### TASK GOAL
Please output each of the rows below, character for character, leaving every line unchanged.

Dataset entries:
━━━━━━━━

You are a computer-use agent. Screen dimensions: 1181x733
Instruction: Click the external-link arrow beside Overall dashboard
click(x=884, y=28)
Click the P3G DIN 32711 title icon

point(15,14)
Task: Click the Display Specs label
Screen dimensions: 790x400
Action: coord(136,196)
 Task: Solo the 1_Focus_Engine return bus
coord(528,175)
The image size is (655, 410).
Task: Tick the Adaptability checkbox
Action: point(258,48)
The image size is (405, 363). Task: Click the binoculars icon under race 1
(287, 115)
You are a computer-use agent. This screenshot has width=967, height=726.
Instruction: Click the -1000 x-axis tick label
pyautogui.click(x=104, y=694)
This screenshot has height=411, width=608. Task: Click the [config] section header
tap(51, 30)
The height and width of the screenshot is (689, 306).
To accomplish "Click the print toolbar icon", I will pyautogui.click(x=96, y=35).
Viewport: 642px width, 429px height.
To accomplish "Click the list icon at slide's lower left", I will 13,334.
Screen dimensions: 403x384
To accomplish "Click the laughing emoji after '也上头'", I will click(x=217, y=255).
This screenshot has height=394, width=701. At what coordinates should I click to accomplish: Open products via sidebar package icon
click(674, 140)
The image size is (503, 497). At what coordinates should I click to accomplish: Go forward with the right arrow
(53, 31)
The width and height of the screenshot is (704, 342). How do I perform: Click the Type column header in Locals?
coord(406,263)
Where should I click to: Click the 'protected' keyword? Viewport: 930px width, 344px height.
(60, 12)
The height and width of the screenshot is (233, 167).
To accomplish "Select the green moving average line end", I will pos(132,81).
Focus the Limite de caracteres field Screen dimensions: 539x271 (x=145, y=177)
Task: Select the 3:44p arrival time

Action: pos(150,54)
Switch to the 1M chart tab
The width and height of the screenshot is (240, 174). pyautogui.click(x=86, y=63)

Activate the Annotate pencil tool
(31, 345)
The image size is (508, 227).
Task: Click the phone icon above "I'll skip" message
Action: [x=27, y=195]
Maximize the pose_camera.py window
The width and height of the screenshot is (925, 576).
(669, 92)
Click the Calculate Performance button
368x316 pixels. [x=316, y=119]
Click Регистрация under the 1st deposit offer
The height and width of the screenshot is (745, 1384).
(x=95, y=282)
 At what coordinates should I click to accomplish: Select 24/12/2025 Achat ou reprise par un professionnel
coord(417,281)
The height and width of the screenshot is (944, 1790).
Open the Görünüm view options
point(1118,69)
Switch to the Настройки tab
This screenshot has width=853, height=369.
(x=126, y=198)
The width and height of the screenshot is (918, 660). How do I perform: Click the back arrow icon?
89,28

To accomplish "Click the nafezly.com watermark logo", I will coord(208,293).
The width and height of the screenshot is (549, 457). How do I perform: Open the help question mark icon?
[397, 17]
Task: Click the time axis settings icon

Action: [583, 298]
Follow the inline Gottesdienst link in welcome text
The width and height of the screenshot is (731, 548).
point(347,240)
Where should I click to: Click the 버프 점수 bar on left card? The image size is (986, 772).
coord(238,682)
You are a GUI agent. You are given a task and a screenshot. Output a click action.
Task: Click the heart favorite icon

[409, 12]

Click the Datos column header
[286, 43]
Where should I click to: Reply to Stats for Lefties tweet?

━━━━━━━━

### RESPONSE TO THE TASK
You are a computer-use agent. Screen dimensions: 1181x733
Instruction: Click the external-link arrow beside Overall dashboard
click(x=884, y=28)
Click the P3G DIN 32711 title icon

point(15,14)
Task: Click the Display Specs label
Screen dimensions: 790x400
Action: coord(136,196)
 Task: Solo the 1_Focus_Engine return bus
coord(528,175)
The image size is (655, 410).
Task: Tick the Adaptability checkbox
Action: point(258,48)
The image size is (405, 363). Task: Click the binoculars icon under race 1
(287, 115)
You are a computer-use agent. This screenshot has width=967, height=726.
Instruction: Click the -1000 x-axis tick label
pyautogui.click(x=104, y=694)
This screenshot has height=411, width=608. Task: Click the [config] section header
tap(51, 30)
The height and width of the screenshot is (689, 306).
To accomplish "Click the print toolbar icon", I will pyautogui.click(x=96, y=35).
Viewport: 642px width, 429px height.
To accomplish "Click the list icon at slide's lower left", I will 13,334.
Screen dimensions: 403x384
To accomplish "Click the laughing emoji after '也上头'", I will click(x=217, y=255).
This screenshot has height=394, width=701. At what coordinates should I click to accomplish: Open products via sidebar package icon
click(674, 140)
The image size is (503, 497). At what coordinates should I click to accomplish: Go forward with the right arrow
(53, 31)
The width and height of the screenshot is (704, 342). How do I perform: Click the Type column header in Locals?
coord(406,263)
Where should I click to: Click the 'protected' keyword? Viewport: 930px width, 344px height.
(60, 12)
The height and width of the screenshot is (233, 167).
To accomplish "Select the green moving average line end", I will pos(132,81).
Focus the Limite de caracteres field Screen dimensions: 539x271 (x=145, y=177)
Task: Select the 3:44p arrival time

Action: pos(150,54)
Switch to the 1M chart tab
The width and height of the screenshot is (240, 174). pyautogui.click(x=86, y=63)

Activate the Annotate pencil tool
(31, 345)
The image size is (508, 227).
Task: Click the phone icon above "I'll skip" message
Action: [x=27, y=195]
Maximize the pose_camera.py window
The width and height of the screenshot is (925, 576).
(669, 92)
Click the Calculate Performance button
368x316 pixels. [x=316, y=119]
Click Регистрация under the 1st deposit offer
The height and width of the screenshot is (745, 1384).
(x=95, y=282)
 At what coordinates should I click to accomplish: Select 24/12/2025 Achat ou reprise par un professionnel
coord(417,281)
The height and width of the screenshot is (944, 1790).
Open the Görünüm view options
point(1118,69)
Switch to the Настройки tab
This screenshot has width=853, height=369.
(x=126, y=198)
The width and height of the screenshot is (918, 660). How do I perform: Click the back arrow icon?
89,28

To accomplish "Click the nafezly.com watermark logo", I will coord(208,293).
The width and height of the screenshot is (549, 457). How do I perform: Open the help question mark icon?
[397, 17]
Task: Click the time axis settings icon

Action: [583, 298]
Follow the inline Gottesdienst link in welcome text
The width and height of the screenshot is (731, 548).
point(347,240)
Where should I click to: Click the 버프 점수 bar on left card? The image size is (986, 772).
coord(238,682)
You are a GUI agent. You are given a task and a screenshot. Output a click action.
Task: Click the heart favorite icon

[409, 12]

Click the Datos column header
[286, 43]
Where should I click to: Reply to Stats for Lefties tweet?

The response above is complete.